TLDRLearn about the key elements needed to start your tax return, including profit and loss, balance sheet, depreciation breakdown list, W2s and 1099s, and state taxes paid.

Key insights

💼Profit and loss and balance sheet statements are crucial elements for starting a tax return.

📉A balance sheet is necessary if your revenue or assets exceed $250,000.

📝A depreciation breakdown list is required for depreciated items throughout the year.

💰W2s and 1099s are needed for payroll and contractor payments.

📅State taxes paid should be documented for deductions on federal taxes.

Q&A

What is a balance sheet?

A balance sheet is a financial statement that shows a company's assets, liabilities, and shareholder equity at a specific period.

Why do I need a depreciation breakdown list?

A depreciation breakdown list provides details of items that have been depreciated throughout the year, including purchase dates, amounts, and descriptions.

What are W2s and 1099s?

W2s are forms used to report an employee's wages and taxes withheld, while 1099s are used to report payments made to contractors.

Why should I document state taxes paid?

Documenting state taxes paid is important for federal tax deductions, as they may not be deductible on the state level.

Do I need a balance sheet if my revenue is under $250,000?
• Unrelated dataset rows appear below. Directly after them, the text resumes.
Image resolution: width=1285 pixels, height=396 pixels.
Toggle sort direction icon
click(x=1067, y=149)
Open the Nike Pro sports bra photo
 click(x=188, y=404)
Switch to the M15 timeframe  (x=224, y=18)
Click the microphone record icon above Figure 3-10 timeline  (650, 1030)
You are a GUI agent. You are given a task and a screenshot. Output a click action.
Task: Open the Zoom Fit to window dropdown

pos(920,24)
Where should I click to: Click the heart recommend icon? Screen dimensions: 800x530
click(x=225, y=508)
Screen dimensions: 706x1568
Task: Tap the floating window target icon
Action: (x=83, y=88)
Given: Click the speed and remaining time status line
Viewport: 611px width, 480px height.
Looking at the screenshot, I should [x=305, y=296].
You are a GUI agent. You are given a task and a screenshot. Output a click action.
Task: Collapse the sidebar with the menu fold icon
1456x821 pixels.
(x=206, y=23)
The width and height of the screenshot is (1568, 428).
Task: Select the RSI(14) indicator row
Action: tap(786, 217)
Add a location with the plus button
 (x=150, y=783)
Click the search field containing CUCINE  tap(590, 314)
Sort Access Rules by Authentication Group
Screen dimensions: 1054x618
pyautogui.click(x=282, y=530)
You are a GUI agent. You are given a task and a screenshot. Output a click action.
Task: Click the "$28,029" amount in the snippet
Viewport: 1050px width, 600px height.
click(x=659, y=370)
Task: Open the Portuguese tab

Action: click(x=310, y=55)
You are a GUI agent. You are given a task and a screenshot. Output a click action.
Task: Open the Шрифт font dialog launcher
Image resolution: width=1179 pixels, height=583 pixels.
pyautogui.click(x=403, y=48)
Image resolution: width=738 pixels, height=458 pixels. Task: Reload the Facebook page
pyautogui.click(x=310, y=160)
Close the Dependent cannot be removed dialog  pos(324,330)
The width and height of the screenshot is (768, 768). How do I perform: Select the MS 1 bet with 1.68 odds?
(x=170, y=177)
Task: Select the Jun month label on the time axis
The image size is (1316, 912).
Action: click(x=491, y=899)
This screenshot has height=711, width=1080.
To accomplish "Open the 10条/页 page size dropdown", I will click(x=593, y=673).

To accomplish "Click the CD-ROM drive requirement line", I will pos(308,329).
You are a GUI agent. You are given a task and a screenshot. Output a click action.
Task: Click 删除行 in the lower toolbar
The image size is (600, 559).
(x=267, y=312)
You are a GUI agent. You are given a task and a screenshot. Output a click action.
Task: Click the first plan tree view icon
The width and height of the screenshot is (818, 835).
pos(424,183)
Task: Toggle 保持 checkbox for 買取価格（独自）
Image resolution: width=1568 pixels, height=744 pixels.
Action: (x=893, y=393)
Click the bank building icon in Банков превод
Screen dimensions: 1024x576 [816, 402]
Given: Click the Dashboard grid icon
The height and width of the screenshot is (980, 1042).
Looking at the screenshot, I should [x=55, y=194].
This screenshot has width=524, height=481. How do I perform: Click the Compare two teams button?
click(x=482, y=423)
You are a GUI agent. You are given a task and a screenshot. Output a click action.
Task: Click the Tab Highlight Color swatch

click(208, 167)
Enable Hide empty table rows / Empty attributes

No, a balance sheet is only necessary if your revenue or assets exceed $250,000.

Timestamped Summary

00:00To start your tax return, you need several key elements.

00:13Profit and loss and balance sheet statements are crucial documents.

00:36A balance sheet is necessary if your revenue or assets exceed $250,000.

01:15A depreciation breakdown list provides details of depreciated items.

01:46W2s and 1099s are required for payroll and contractor payments.

02:00Document state taxes paid for federal tax deductions.